Collection entries:

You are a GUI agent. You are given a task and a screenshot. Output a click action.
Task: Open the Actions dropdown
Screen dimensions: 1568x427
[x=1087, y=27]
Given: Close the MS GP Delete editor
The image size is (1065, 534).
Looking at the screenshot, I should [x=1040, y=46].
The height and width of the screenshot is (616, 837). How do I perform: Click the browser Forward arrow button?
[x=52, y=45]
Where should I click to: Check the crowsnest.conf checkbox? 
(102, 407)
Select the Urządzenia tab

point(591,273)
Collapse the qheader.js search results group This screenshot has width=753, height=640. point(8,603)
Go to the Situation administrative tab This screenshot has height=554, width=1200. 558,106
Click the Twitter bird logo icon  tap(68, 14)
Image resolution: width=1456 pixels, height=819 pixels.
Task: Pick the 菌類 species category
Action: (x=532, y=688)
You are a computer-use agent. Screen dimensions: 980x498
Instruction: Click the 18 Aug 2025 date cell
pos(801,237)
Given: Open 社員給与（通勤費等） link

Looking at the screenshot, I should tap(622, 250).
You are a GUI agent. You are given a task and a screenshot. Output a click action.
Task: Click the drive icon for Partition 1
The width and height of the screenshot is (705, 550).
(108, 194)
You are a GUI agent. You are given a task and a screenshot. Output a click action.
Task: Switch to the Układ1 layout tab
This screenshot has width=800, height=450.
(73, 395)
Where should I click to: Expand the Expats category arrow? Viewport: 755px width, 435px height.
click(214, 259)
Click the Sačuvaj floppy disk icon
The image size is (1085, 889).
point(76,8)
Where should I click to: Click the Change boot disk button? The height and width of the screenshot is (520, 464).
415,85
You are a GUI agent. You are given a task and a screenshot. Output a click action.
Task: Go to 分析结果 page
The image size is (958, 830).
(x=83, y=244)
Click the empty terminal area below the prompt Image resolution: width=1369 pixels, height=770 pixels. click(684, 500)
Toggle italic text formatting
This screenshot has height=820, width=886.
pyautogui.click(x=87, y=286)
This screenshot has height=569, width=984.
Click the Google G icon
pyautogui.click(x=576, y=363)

§ ACTIVITY
Only the lines above starting at the line that holds "Click the Twitter" and ending at the line that holds "Task: Click the drive icon for Partition 1" are to be repeated, exactly and in full.

§ EXPECTED OUTPUT
Click the Twitter bird logo icon  tap(68, 14)
Image resolution: width=1456 pixels, height=819 pixels.
Task: Pick the 菌類 species category
Action: (x=532, y=688)
You are a computer-use agent. Screen dimensions: 980x498
Instruction: Click the 18 Aug 2025 date cell
pos(801,237)
Given: Open 社員給与（通勤費等） link

Looking at the screenshot, I should tap(622, 250).
You are a GUI agent. You are given a task and a screenshot. Output a click action.
Task: Click the drive icon for Partition 1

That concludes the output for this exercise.